İzmir’in kulağına gitmesin!
Simru Silahtaroğlu
Bence seyahate gitmenin en güzel tarafı eve dönmek. Hani baba ocağına giderken ‘Bana müsaade’ demiştim ya, eh dönünce de bi ‘merhaba’ denir dedim kendimce. Benimkisi hem ziyaret hem ticaret türünden oldu azıcık. Gittim ve hemencik döndüm. İzmir demek memleket hasreti demek benim için. Geride bıraktığım dost, akraba, anı demek. Çocukluğum, ergenliğim, gençliğim ve de toprağa verdiklerim demek. Bir başkadır memleketin havasını solumak, anıları tazelemek. Gençlik yıllarımı bıraktığım İzmir’in Hatay semtini arşınlıyorum. Ne arıyor ve de ne bulacaksam. Yıllarca yaşadığım Nokta durağındaki binayı bile bulmakta zorlandım. Binanın altında Kent Pastanesi vardı şimdilerde yok olmuş. Hiçbir şey bıraktığım gibi değil sanki. Aradığımı bulamıyorum. Yokuş çık, merdiven in derken yoruldum. İzmir’i bilenler bilir özellikle Karataş, Hatay, Halil Rıfat Paşa semtlerinin birbirine bağlantısı, ya adamın dilini bir karış dışarı çıkaran yokuşlarla, ya da soluğunu kesen merdivenlerledir.

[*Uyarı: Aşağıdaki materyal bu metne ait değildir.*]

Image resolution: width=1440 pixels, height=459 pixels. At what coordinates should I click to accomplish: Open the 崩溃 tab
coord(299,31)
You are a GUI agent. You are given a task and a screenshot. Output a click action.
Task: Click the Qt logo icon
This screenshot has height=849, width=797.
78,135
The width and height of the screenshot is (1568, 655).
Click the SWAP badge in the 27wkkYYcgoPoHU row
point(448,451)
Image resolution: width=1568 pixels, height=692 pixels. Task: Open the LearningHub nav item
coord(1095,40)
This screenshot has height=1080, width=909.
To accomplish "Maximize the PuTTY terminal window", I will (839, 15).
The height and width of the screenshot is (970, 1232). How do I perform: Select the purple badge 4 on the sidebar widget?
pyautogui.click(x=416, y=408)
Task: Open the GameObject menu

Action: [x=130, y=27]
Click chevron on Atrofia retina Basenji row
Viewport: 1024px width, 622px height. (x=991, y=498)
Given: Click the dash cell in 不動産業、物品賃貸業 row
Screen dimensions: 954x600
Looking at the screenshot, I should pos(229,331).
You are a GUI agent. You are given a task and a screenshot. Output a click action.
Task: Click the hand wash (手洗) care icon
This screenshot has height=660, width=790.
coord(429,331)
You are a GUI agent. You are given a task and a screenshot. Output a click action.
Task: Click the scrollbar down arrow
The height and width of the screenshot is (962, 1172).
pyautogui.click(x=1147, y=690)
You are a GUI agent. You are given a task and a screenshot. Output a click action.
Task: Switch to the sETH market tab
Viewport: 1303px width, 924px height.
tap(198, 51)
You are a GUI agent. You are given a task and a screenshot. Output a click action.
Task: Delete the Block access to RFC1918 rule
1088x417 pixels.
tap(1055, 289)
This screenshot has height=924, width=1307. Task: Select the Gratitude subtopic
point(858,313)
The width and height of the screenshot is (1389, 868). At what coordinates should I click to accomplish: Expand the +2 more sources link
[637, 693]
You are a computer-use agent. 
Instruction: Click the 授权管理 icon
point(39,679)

Dar sokakları inişli çıkışlı yokuşları, Asansörü, İngiliz Bahçesi, Bahri Baba Parkı, Hatay’ı Konak Merkeze bağlayan meşhur Varyant’ı ve de açık hava sinemalarıyla bi başkadır memleketim. Veya bir başkaydı! Ama var ya pek çok şey gibi, Halil Rıfat Paşa ve Karataş semtinin özelliği olan tarihi binalar da yok olup gitmiş. Eski Rum evleri vardı verandalı, akşamüzeri mahalle sakinleri verandalarına tabureleri atar çayını demler ve karşıdan karşıya da olsa sohbetler edilir, ince belli bardaklarda ikram edilen tavşan kanı çaylarla sohbetler koyulaşırdı. Ama yoklar artık. Mazi de anı olarak kalmış bir bir.Yok ya sevmedim. Hiç bi şey yerinde değil. Hiç bi şey bıraktığım gibi değil. Alsancak sahil bandı doldurulmuş deniz ötelerde kalmış. Hani o Kordon’un simgesi süslü faytonlar, hani nerede bembeyaz giysisi ve başındaki külahı ile ‘Dilden Yanaktan’ satılan beyaz el arabaları, nereye gitmiş Pasaport kahvesi? Akşam gün batımı vakti geldi mi, güneşin kızıllığı denize yansıdı mı eh ‘Vakt-i Keraat’ gelmiştir nargileler fokurdar, genci yaşlısı Pasaport’ta gün batımı keyfini yaşardı. Şimdi mi, şimdi Kordon’un da çehresi değişmiş. Güzel mi, eh fena değil. Ama benim özlemim bu değil. İzmir’in kulağına gitmesin ama bu halini pek sevmiyorum.